A three-sided network equilibrium model for on-demand food delivery services

The on-demand food delivery (OFD) industry has experienced significant growth in recent years; however, this rapid expansion has also presented numerous operational challenges for OFD platforms. While existing studies on the operational design for OFD platforms offer valuable managerial insights, few of them have considered spatial heterogeneity which greatly impacts the OFD market because many drivers deliver orders as bundles, i.e., delivering multiple orders in a trip. This work develops a network equilibrium model to capture the complex interactions among the market’s three major players, namely, customers, drivers, and merchants.

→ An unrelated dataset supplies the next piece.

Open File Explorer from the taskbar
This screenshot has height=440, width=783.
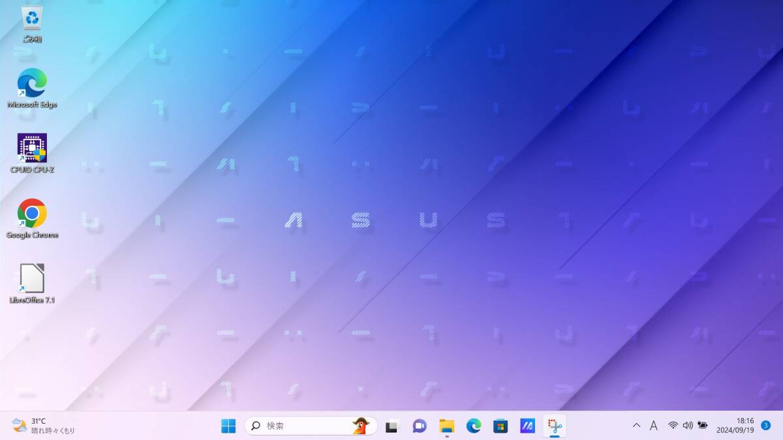tap(446, 426)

We consider a game-theoretical framework in the Stackelberg leader-follower structure. As the leader, the OFD platform aims to achieve its desired objectives by leveraging two major operations: (1) the batch-matching between delivery drivers and orders, and (2) the bundling delivery dispatching which optimizes the drivers’ routes in delivering multiple orders per ride. Three market players are regarded as followers, with their behaviors depicted by utility-based discrete choice models, and their interactions on a network scope captured by the three-sided network equilibrium model. We formulate the matching and delivering problem as a mathematical program with equilibrium constraints, and develop a coordinate descent–based algorithm to solve it efficiently. Through extensive numerical studies on real-world data, we showcase the efficacy of our proposed model in evaluating the performance of various operational strategies for OFD platforms. Our analysis offers insights into the impacts of platform operations on market players from a stationary equilibrium perspective. The proposed model can be utilized as an analytical tool to assist OFD platforms and the government in high-level planning that enhances efficiency and sustainability.